Many people seem to think they could produce the right Paro-water by adding industrial additives offered by the aquarium industry. That’s nonsense. You only could produce the right water by removing not by adding. You must remove solved minerals from the water, and that’s the solution for this problem. Only humine substances could and should be added, all others must be removed. The pH is irrelevant for all this. It’s a means for keeping bacteria and other germs at a low level. This is important for the life of the eggs and in the eggs, but not for the sticking or non-sticking.
I once have seen a very fine aquarium of about 200 liters that hosted a nice blackwater community of Parosphromenus, Sphaerichthys and some others. But the owner bred his fish himself in separate small tanks. When there were many of them, he composed that fine bigger community tank. I think, this is the right way to act.
December 29, 2012 at 4:44 pm #4824Mike HuParticipantThank you all for your kind advice.
I have now put a small cave in the tank to mitigate the presence of the other fish as best as I can until I set up another habitat.
I do currently use ro water with peat to lower the pH however thanks to the advice here I believe I need to become much more diligent in monitoring the water conductivity and overall quality.

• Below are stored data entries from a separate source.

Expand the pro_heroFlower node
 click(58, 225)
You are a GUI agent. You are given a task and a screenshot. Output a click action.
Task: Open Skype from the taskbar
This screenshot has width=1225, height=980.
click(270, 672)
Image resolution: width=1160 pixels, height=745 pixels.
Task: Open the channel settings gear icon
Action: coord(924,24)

I buy my ro water from the LFS. I think I’d better get a conductivity meter and take it with me from now on.
January 2, 2013 at 2:27 pm #4832Marcin ChylaParticipantHello, some time ago I had two “major” investments in my small “aqua world” – RO filter and conductivity meter – and now I can’t imagine live without them 🙂 – in nearly future I will add pH meter also, and then I will be complete :):) Best Regards!!